* Record excerpts *

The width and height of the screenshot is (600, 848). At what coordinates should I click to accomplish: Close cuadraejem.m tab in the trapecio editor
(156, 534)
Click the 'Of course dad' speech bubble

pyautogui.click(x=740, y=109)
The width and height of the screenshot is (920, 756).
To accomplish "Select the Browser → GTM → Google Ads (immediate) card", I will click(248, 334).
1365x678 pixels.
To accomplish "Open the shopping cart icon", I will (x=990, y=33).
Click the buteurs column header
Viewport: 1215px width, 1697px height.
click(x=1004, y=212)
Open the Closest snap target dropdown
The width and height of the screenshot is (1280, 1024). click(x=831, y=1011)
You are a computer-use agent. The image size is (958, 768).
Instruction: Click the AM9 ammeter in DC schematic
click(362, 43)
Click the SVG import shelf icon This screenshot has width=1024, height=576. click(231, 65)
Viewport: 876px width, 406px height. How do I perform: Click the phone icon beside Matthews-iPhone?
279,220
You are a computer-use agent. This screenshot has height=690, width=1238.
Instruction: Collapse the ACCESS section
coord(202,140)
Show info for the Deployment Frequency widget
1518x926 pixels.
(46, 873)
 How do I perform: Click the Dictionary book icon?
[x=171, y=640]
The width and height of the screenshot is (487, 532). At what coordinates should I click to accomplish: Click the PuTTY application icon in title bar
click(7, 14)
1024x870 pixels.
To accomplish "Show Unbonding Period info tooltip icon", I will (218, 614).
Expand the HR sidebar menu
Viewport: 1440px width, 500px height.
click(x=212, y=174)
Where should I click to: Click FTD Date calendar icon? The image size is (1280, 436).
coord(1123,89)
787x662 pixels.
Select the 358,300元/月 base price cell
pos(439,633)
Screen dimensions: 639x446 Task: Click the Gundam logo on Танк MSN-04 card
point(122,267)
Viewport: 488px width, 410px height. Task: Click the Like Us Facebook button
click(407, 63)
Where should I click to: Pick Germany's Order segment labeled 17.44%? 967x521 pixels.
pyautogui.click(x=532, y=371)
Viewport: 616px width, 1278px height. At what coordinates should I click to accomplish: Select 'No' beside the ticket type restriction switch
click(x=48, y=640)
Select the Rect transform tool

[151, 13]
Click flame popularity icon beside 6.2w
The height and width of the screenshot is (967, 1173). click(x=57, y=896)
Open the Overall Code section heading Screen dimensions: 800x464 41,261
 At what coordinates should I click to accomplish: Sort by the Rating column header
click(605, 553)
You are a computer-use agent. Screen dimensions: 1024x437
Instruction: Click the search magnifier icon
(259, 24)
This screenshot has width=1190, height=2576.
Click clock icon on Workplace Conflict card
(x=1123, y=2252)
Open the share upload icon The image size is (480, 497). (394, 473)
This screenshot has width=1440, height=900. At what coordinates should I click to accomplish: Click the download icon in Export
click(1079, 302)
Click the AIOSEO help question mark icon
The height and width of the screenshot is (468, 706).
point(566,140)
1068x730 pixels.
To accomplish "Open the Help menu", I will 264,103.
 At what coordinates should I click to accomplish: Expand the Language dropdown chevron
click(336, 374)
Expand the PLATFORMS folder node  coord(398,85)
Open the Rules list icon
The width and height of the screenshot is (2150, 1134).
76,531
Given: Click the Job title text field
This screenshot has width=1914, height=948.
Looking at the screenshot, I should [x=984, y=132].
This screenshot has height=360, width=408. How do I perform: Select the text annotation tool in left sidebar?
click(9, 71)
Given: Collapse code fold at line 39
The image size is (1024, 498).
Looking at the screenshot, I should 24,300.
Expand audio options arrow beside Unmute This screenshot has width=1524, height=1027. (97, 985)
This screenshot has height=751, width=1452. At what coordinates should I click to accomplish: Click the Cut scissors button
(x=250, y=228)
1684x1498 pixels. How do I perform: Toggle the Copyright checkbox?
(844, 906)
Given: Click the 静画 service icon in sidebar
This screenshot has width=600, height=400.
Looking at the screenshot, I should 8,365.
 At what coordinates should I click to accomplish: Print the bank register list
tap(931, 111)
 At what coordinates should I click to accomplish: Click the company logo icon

* Your goal *
The response should consist of all the entries, copied without any alteration.

* Exercise response *
The width and height of the screenshot is (600, 848). At what coordinates should I click to accomplish: Close cuadraejem.m tab in the trapecio editor
(156, 534)
Click the 'Of course dad' speech bubble

pyautogui.click(x=740, y=109)
The width and height of the screenshot is (920, 756).
To accomplish "Select the Browser → GTM → Google Ads (immediate) card", I will click(248, 334).
1365x678 pixels.
To accomplish "Open the shopping cart icon", I will (x=990, y=33).
Click the buteurs column header
Viewport: 1215px width, 1697px height.
click(x=1004, y=212)
Open the Closest snap target dropdown
The width and height of the screenshot is (1280, 1024). click(x=831, y=1011)
You are a computer-use agent. The image size is (958, 768).
Instruction: Click the AM9 ammeter in DC schematic
click(362, 43)
Click the SVG import shelf icon This screenshot has width=1024, height=576. click(231, 65)
Viewport: 876px width, 406px height. How do I perform: Click the phone icon beside Matthews-iPhone?
279,220
You are a computer-use agent. This screenshot has height=690, width=1238.
Instruction: Collapse the ACCESS section
coord(202,140)
Show info for the Deployment Frequency widget
1518x926 pixels.
(46, 873)
 How do I perform: Click the Dictionary book icon?
[x=171, y=640]
The width and height of the screenshot is (487, 532). At what coordinates should I click to accomplish: Click the PuTTY application icon in title bar
click(7, 14)
1024x870 pixels.
To accomplish "Show Unbonding Period info tooltip icon", I will (218, 614).
Expand the HR sidebar menu
Viewport: 1440px width, 500px height.
click(x=212, y=174)
Where should I click to: Click FTD Date calendar icon? The image size is (1280, 436).
coord(1123,89)
787x662 pixels.
Select the 358,300元/月 base price cell
pos(439,633)
Screen dimensions: 639x446 Task: Click the Gundam logo on Танк MSN-04 card
point(122,267)
Viewport: 488px width, 410px height. Task: Click the Like Us Facebook button
click(407, 63)
Where should I click to: Pick Germany's Order segment labeled 17.44%? 967x521 pixels.
pyautogui.click(x=532, y=371)
Viewport: 616px width, 1278px height. At what coordinates should I click to accomplish: Select 'No' beside the ticket type restriction switch
click(x=48, y=640)
Select the Rect transform tool

[151, 13]
Click flame popularity icon beside 6.2w
The height and width of the screenshot is (967, 1173). click(x=57, y=896)
Open the Overall Code section heading Screen dimensions: 800x464 41,261
 At what coordinates should I click to accomplish: Sort by the Rating column header
click(605, 553)
You are a computer-use agent. Screen dimensions: 1024x437
Instruction: Click the search magnifier icon
(259, 24)
This screenshot has width=1190, height=2576.
Click clock icon on Workplace Conflict card
(x=1123, y=2252)
Open the share upload icon The image size is (480, 497). (394, 473)
This screenshot has width=1440, height=900. At what coordinates should I click to accomplish: Click the download icon in Export
click(1079, 302)
Click the AIOSEO help question mark icon
The height and width of the screenshot is (468, 706).
point(566,140)
1068x730 pixels.
To accomplish "Open the Help menu", I will 264,103.
 At what coordinates should I click to accomplish: Expand the Language dropdown chevron
click(336, 374)
Expand the PLATFORMS folder node  coord(398,85)
Open the Rules list icon
The width and height of the screenshot is (2150, 1134).
76,531
Given: Click the Job title text field
This screenshot has width=1914, height=948.
Looking at the screenshot, I should [x=984, y=132].
This screenshot has height=360, width=408. How do I perform: Select the text annotation tool in left sidebar?
click(9, 71)
Given: Collapse code fold at line 39
The image size is (1024, 498).
Looking at the screenshot, I should 24,300.
Expand audio options arrow beside Unmute This screenshot has width=1524, height=1027. (97, 985)
This screenshot has height=751, width=1452. At what coordinates should I click to accomplish: Click the Cut scissors button
(x=250, y=228)
1684x1498 pixels. How do I perform: Toggle the Copyright checkbox?
(844, 906)
Given: Click the 静画 service icon in sidebar
This screenshot has width=600, height=400.
Looking at the screenshot, I should 8,365.
 At what coordinates should I click to accomplish: Print the bank register list
tap(931, 111)
 At what coordinates should I click to accomplish: Click the company logo icon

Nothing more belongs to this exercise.